Tussen 1876 en 1980 werkten 12 dienstknechten, 2 werkmannen en 2 dienstmeiden op de hoeve, waaronder een viertal Hollanders. Andere gemeenteraadsleden waren: Constant Van Kerschaever, Pieter D'Hondt en Pieter De Langhe (zoon) die bij herstemming (ballotage) verkozen werd. Valentin Verhaeghe uit Brugge was er secretaris sedert 1883.
Terwijl er te Knokke in 1878 perikelen waren nopens de archieven en de raadzaal in de herberg "Du Cygne", had men te Westkapelle met identieke problemen te kampen. Het landelijk dorp bezat net als zijn buurgemeente nog geen eigen gemeentehuis (de oude gemeenteschool begon pas in 1898 als raadszaal te dienen en werd in 1928 verbouwd het bebouw werd in 1985 openbaar verkocht).
In vele gemeenten huurde het gemeentebestuur dan ook een of andere herberg om dienst te doen als raadzaal.
Talrijke raadsleden hadden in 1879 reeds klachten geuit bij de provinciale overheid over de archiefdoos die in slechte staat was en de boeken die blootgesteld waren aan de vochtigheid. Een hevige discussie ontstond tussen toenmalige schepen Deckers en de burgemeester. Bij stemming werd beslist dat men bleef in de herberg van Jozef Van Damme en Philomena Corveleyn aan de Dorpsstraat tegenover de kerk (Jooris genoemd ook Oud Gemeentehuis) .
Uit de verslagen kunnen we afleiden dat de huwelijken plaatsgrepen in de herberg "St.-Elooi" bewoond door Jacob Marreydt; daar bevonden zich de registers van de burgerlijke stand.
In 1882 overigens wordt de opmerking gemaakt dat de raadzaal, waar de archieven berustten, ook werd opengesteld bij kermissen en begrafenissen en dat het "ean koude vochtige zaal is voornamelijk des winters, om er lang te verblijven". Er werd zelfs geopperd dat dit de verklaring kon zijn dat de vergaderingen vlug werden afgehandeld.
Het is dan ook in die herberg dat voor het eerst sprake is van de "Herinrichting van het Pompiers-korps", namelijk op 27 mei 1881; het punt werd echter naar een latere datum verschoven.

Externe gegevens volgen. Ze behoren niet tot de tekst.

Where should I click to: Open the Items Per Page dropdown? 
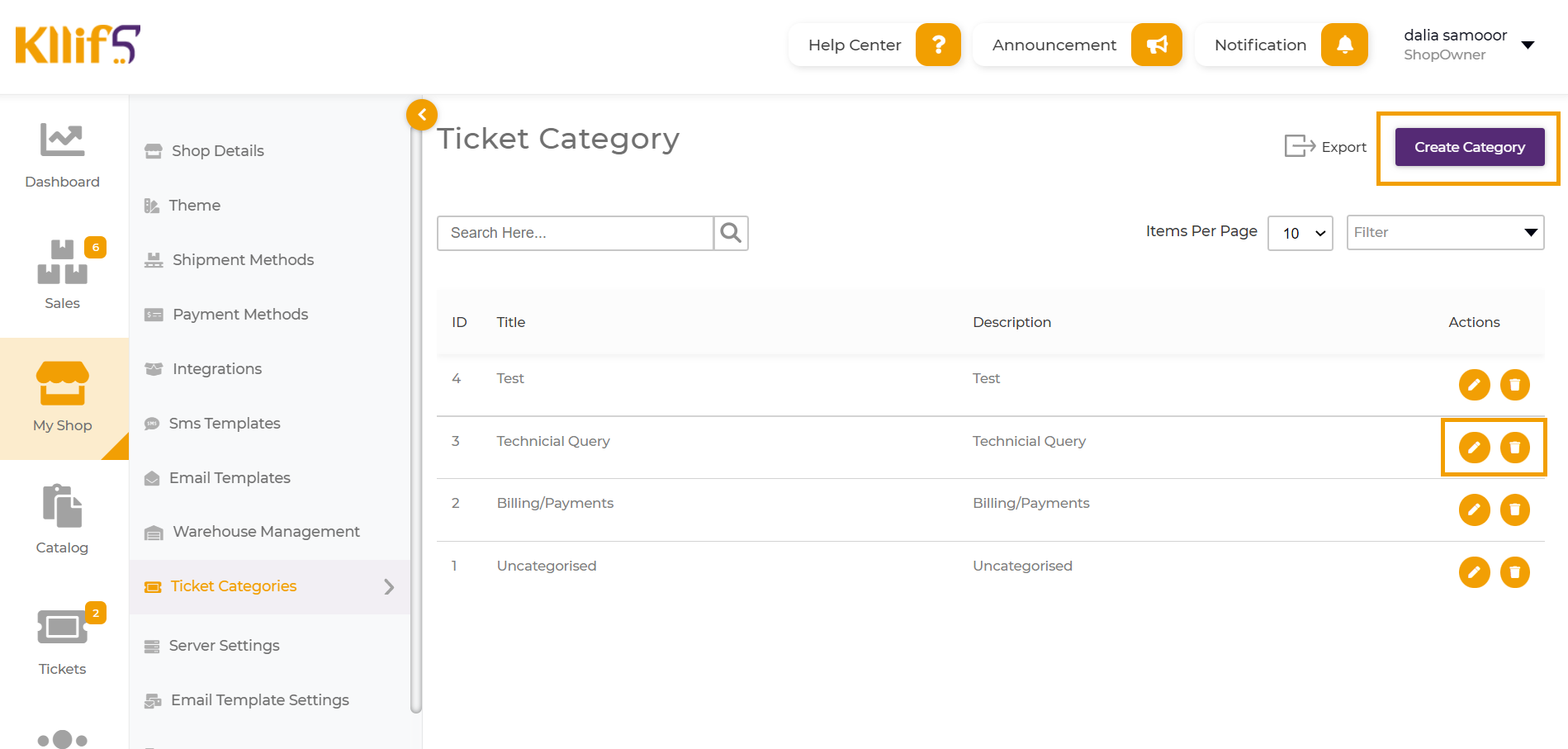(x=1300, y=233)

Een van de zware lasten op de gemeentebegroting was de aanleg van de steenweg Schapenbrugge-Hazegras, gedeeltelijk op het grondgebied van Westkapelle.

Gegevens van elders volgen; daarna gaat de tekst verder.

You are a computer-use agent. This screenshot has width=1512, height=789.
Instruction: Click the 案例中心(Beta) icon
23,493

De oorspronkelijke weg naar het fort Hazegras was in 1785 gekasseid door de militaire genie en werd omstreeks 1868 heraangelegd met staatssteun.

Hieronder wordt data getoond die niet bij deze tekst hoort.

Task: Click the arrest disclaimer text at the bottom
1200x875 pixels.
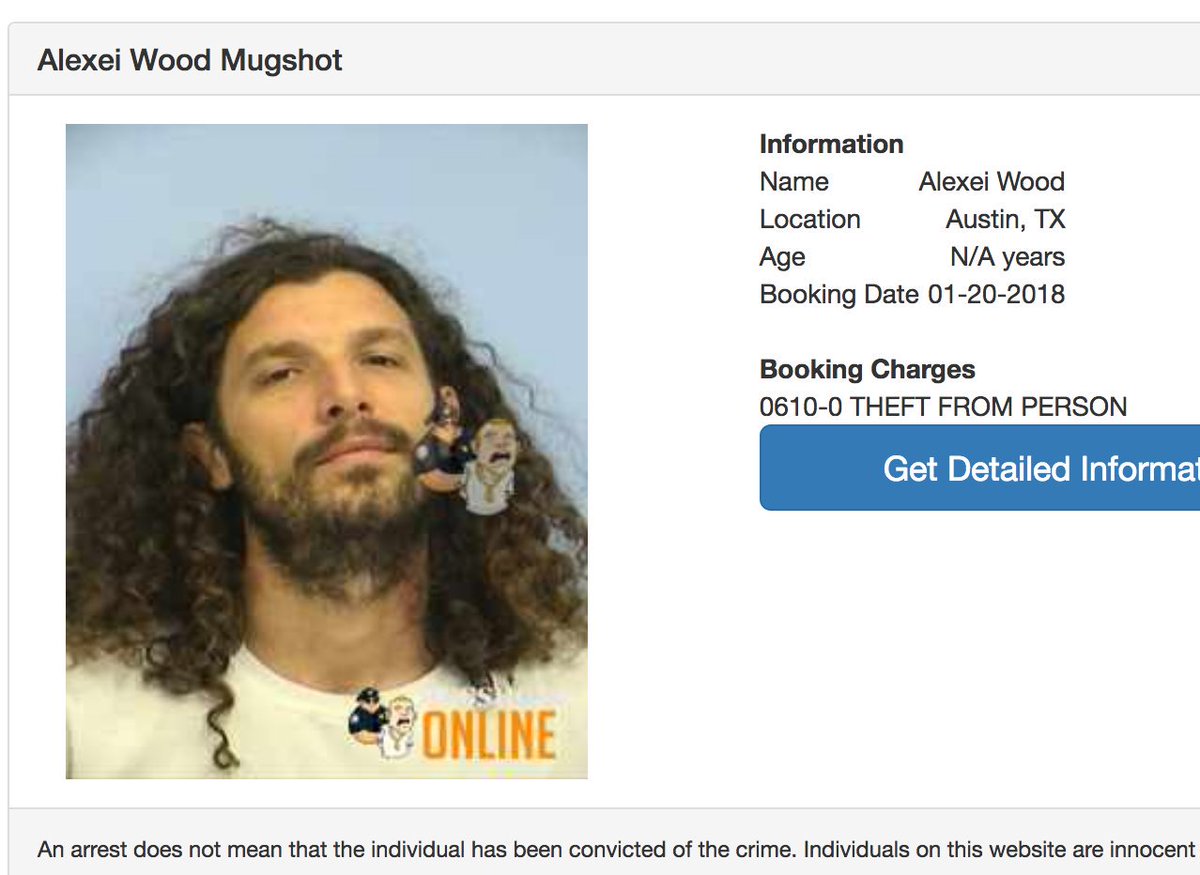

De gemeente Knokke schreef reeds in 1876 naar de bevoegde minister over het grote onderhoud van de weg. Een gezamenlijk door Knokke en Westkapelle ondertekend verzoek om overname van de Hazegrasstraat zou pas rond 1910 een gunstig gevolg krijgen. Het werd als verbinding van twee staatswegen beschouwd, met name Hazegras-Retranchement en Westkapelle-Sluis.
Hoe het met het onderwijs stond, halen we uit de notulen van de gemeenteraad. Reeds in 1829 had Westkapelle het huis van koster-onderwijzer Joseph Mestdagh gekocht. In 1845 werd op dezelfde plaats een nieuw lokaal gebouwd. De vraag naar een school voor volwassenen komt aan bod in een raadszitting in 1885. Sedert 1871 had men er onderwijzer Constant Delanghe (°Wsk 1851), zoon van herbergier Jozef en Maria Salle uit de Dorpsstraat 17. Hij had voorheen het ambt van hulponderwijzer uitgeoefend en kwam nu naar Westkapelle ter vervanging van Edward Sabot. Het onderhoud van de bibliotheek kwam ten laste van de onderwijzer. Voor de verwarming en verlichting van het schoolgebouw, alsmede voor de aankoop van schoolbenodigdheden werd een som van 50 fr. uitgetrokken.
Op 24 mei 1871 werd de eerste steen gelegd van de school aan de Knokkestraat (nu Dorpsstraat) naar de plannen van architekt Buyck. Tussen 1880 en 1885 kende men ook de schoolstrijd en had de katholieke school bij het klooster het overwicht aan leerlingen . In 1879 had de pastoor zelfs geweigerd om cathechismusles in de gemeenteschool te houden. De toenmalige pastoors te Westkapelle waren Bernard Collier uit Brugge die in 1884 overleed en werd opgevolgd door Emiel Delbeque die voorheen te Lapscheure dienst deed. Hij betrok de pastorij aan de Gildestraat 76 (Hoekestraat) met onderpastoor Jan Lannoo. Van 1883 tot 1885 nam Alphons Depraeter (“Ruiselede 1857) het ambt van onderpastoor waar en kreeg als opvolger Henri Vanstrazeele uit Veurne.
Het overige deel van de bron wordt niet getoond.